*** Opening of Excerpted data ***
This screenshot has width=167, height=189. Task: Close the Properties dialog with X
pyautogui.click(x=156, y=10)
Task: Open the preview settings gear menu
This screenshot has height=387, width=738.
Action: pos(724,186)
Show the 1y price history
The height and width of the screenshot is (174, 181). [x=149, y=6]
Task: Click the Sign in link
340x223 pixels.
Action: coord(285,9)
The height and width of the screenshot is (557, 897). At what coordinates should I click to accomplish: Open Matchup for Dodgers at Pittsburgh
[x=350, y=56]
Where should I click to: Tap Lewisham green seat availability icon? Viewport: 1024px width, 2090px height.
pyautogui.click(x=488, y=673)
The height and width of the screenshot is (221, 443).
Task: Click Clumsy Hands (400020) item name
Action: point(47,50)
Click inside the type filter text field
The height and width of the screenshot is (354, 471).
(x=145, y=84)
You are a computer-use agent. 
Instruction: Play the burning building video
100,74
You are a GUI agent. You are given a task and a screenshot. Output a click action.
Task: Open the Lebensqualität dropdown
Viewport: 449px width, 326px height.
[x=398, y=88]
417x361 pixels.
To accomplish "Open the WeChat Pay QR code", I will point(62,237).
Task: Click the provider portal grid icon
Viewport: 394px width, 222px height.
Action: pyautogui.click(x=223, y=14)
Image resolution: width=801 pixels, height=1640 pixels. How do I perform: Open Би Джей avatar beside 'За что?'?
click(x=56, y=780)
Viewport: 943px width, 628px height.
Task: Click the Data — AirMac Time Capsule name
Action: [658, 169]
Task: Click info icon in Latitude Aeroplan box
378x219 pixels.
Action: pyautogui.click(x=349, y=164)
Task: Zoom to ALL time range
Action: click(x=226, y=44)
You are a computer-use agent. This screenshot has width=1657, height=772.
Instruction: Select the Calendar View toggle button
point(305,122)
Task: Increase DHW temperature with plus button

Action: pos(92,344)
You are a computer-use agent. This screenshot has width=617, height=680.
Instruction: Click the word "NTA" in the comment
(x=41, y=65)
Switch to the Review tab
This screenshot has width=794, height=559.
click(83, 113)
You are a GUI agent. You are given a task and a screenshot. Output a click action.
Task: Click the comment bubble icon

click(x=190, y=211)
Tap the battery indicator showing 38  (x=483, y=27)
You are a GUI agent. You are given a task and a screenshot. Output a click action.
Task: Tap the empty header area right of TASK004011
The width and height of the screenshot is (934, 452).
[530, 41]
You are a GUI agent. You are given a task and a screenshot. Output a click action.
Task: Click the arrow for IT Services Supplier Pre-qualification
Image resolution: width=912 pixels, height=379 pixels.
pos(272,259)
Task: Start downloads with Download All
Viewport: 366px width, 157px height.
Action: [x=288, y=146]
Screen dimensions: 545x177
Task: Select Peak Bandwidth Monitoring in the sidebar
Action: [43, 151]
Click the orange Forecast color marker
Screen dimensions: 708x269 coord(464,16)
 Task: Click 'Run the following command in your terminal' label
*** Close of Excerpted data ***
Down to the last line, copy the entries above exactly.

This screenshot has width=167, height=189. Task: Close the Properties dialog with X
pyautogui.click(x=156, y=10)
Task: Open the preview settings gear menu
This screenshot has height=387, width=738.
Action: pos(724,186)
Show the 1y price history
The height and width of the screenshot is (174, 181). [x=149, y=6]
Task: Click the Sign in link
340x223 pixels.
Action: coord(285,9)
The height and width of the screenshot is (557, 897). At what coordinates should I click to accomplish: Open Matchup for Dodgers at Pittsburgh
[x=350, y=56]
Where should I click to: Tap Lewisham green seat availability icon? Viewport: 1024px width, 2090px height.
pyautogui.click(x=488, y=673)
The height and width of the screenshot is (221, 443).
Task: Click Clumsy Hands (400020) item name
Action: point(47,50)
Click inside the type filter text field
The height and width of the screenshot is (354, 471).
(x=145, y=84)
You are a computer-use agent. 
Instruction: Play the burning building video
100,74
You are a GUI agent. You are given a task and a screenshot. Output a click action.
Task: Open the Lebensqualität dropdown
Viewport: 449px width, 326px height.
[x=398, y=88]
417x361 pixels.
To accomplish "Open the WeChat Pay QR code", I will point(62,237).
Task: Click the provider portal grid icon
Viewport: 394px width, 222px height.
Action: pyautogui.click(x=223, y=14)
Image resolution: width=801 pixels, height=1640 pixels. How do I perform: Open Би Джей avatar beside 'За что?'?
click(x=56, y=780)
Viewport: 943px width, 628px height.
Task: Click the Data — AirMac Time Capsule name
Action: [658, 169]
Task: Click info icon in Latitude Aeroplan box
378x219 pixels.
Action: pyautogui.click(x=349, y=164)
Task: Zoom to ALL time range
Action: click(x=226, y=44)
You are a computer-use agent. This screenshot has width=1657, height=772.
Instruction: Select the Calendar View toggle button
point(305,122)
Task: Increase DHW temperature with plus button

Action: pos(92,344)
You are a computer-use agent. This screenshot has width=617, height=680.
Instruction: Click the word "NTA" in the comment
(x=41, y=65)
Switch to the Review tab
This screenshot has width=794, height=559.
click(83, 113)
You are a GUI agent. You are given a task and a screenshot. Output a click action.
Task: Click the comment bubble icon

click(x=190, y=211)
Tap the battery indicator showing 38  (x=483, y=27)
You are a GUI agent. You are given a task and a screenshot. Output a click action.
Task: Tap the empty header area right of TASK004011
The width and height of the screenshot is (934, 452).
[530, 41]
You are a GUI agent. You are given a task and a screenshot. Output a click action.
Task: Click the arrow for IT Services Supplier Pre-qualification
Image resolution: width=912 pixels, height=379 pixels.
pos(272,259)
Task: Start downloads with Download All
Viewport: 366px width, 157px height.
Action: [x=288, y=146]
Screen dimensions: 545x177
Task: Select Peak Bandwidth Monitoring in the sidebar
Action: [43, 151]
Click the orange Forecast color marker
Screen dimensions: 708x269 coord(464,16)
 Task: Click 'Run the following command in your terminal' label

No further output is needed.